ABOUT THIS EXERCISE
Report the number of lines in the records below that contain the word "target", and nothing more.

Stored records

◇ ◇ ◇ ◇ ◇ ◇ ◇

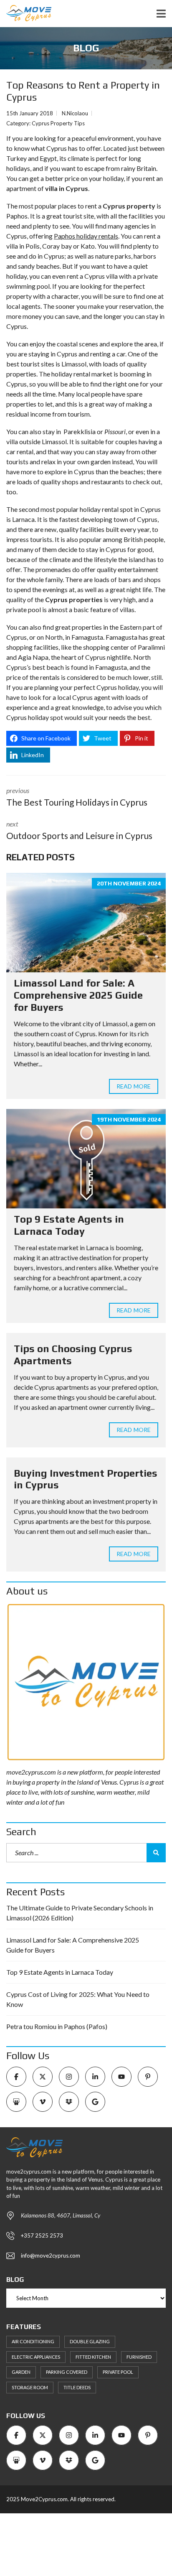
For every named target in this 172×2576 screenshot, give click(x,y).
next (79, 830)
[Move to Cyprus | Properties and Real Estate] (25, 13)
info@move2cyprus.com (50, 2255)
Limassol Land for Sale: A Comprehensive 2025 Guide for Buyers (78, 995)
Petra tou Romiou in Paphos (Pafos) (56, 2026)
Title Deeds (77, 2387)
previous (76, 796)
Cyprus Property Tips (58, 123)
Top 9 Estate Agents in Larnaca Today (69, 1225)
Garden (21, 2372)
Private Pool (118, 2372)
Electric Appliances (36, 2357)
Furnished (139, 2357)
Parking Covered (66, 2372)
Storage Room (30, 2387)
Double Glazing (90, 2341)
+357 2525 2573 (42, 2235)
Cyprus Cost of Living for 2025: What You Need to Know (77, 1999)
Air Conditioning (33, 2341)
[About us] (86, 1682)
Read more (133, 1086)
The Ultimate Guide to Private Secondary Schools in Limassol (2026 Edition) (79, 1913)
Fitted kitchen (93, 2357)
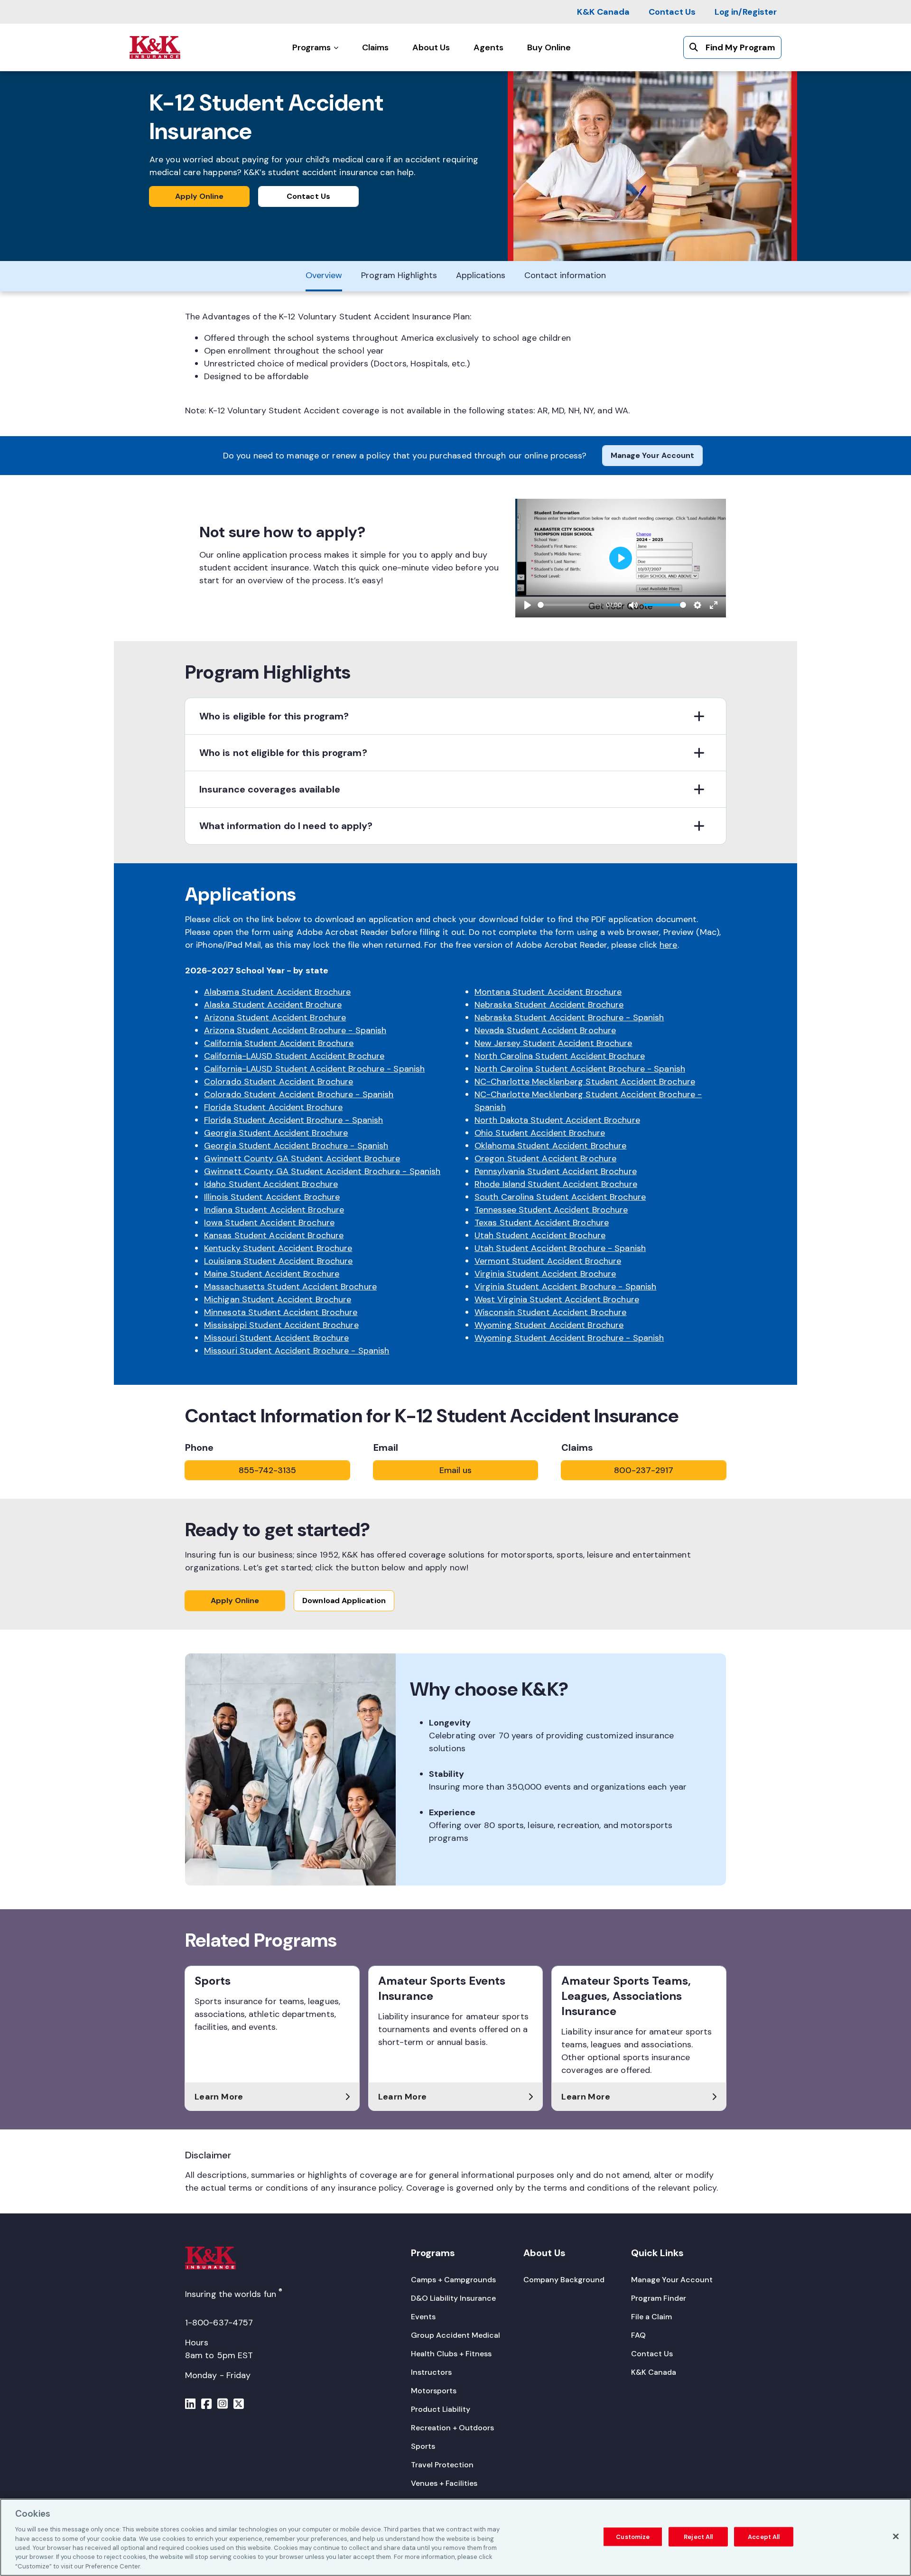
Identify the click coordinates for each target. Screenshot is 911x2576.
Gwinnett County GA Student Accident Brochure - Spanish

◇ ◇ ◇ ◇ ◇ ◇ ◇

ANSWER SPACE
2